Guillard, whose TikTok username is “ashleyisinthebookoflife,” claimed that Scofield directed a male student to kill the four and that the history professor had been romantically involved with one of the victims. On her website, Guillard describes herself as “clairvoyant” and says she can “access and interpret information from the universal consciousness.”

“I’m able to do this primarily through my connection with my inner self/spirit,” Guillard says. “I use my ability to help solve mysteries and to see beyond the surface of people, places and things.”

In the filing, Scofield accused Guillard of defaming her, noting that she had never met any of the victims, nor had she met the student Guillard said carried out the murders.

“Professor Scofield did not participate in the murders, and she had never met any of the victims, let alone entered a romantic relationship with them,” the lawsuit says. “Guillard’s videos have been viewed millions of times, amplifying Guillard’s online persona at the expense of Professor Scofield’s reputation.”

Guillard’s TikTok account features dozens of videos about the case, the vast majority of which discuss Scofield’s supposed role in the slaying of the four students. After the lawsuit was filed, Guillard said in a video that she had “physical evidence against Rebecca Scofield” but could not share because “it has to wait for court.”

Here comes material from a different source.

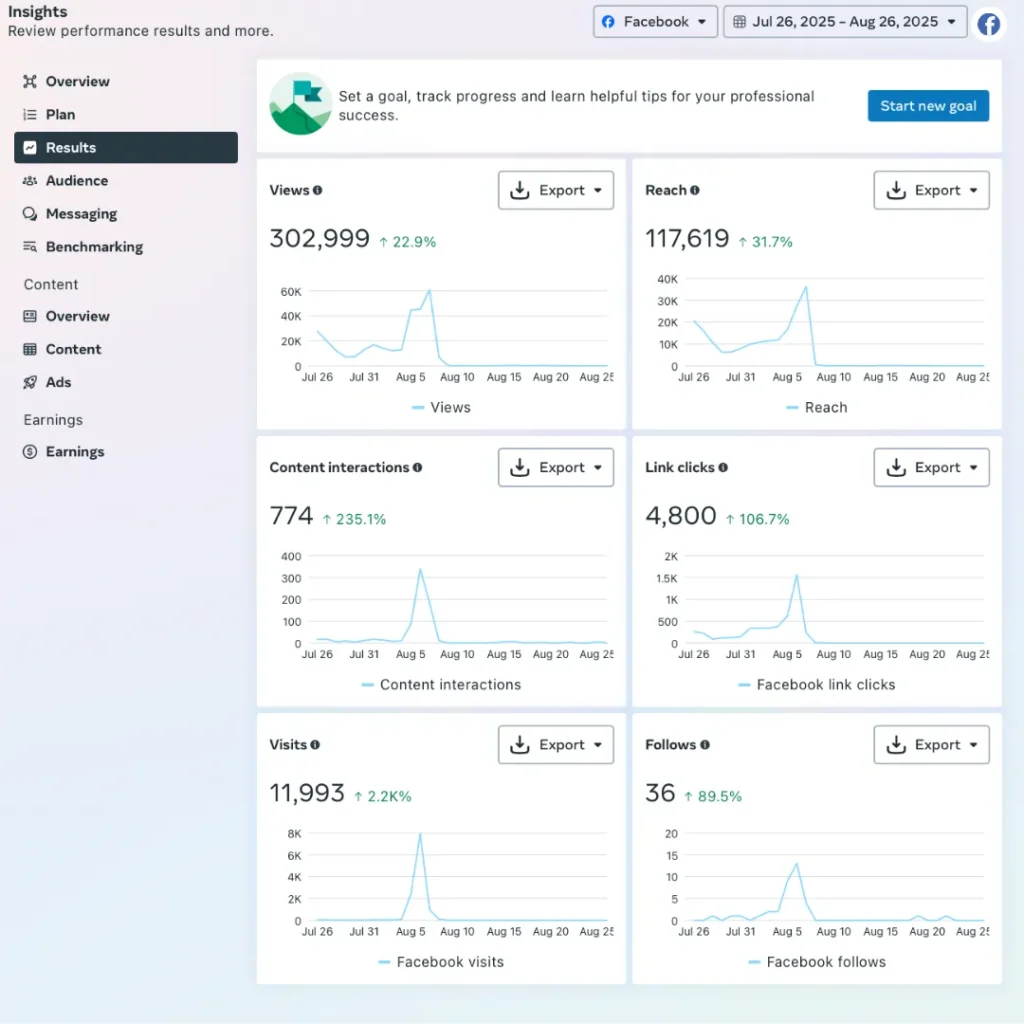Click the info icon next to Reach
The height and width of the screenshot is (1024, 1024).
tap(695, 190)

Comments on Guillard’s videos offered a mixed response, with some comments expressing support for Guillard’s accusations and others expressing concern that the TikTok star was making defamatory allegations.

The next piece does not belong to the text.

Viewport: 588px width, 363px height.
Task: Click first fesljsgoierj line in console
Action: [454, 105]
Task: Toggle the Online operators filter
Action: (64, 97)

Prior to filing the lawsuit, Scofield’s lawyers sent Guillard a series of cease and desist letters, which Guillard mockingly showcased in her videos. In one video, Guillard purported to replace her roll of toilet paper with the attorney’s letter.

“The statements made about Professor Scofield are false, plain and simple. What’s even worse is that these untrue statements create safety issues for the Professor and her family,” Wendy Olsen, Scofield’s attorney, told Fox News Digital.

Scofield’s lawsuit seeks damages of more than $70,000 from Guillard, in addition to attorneys fees.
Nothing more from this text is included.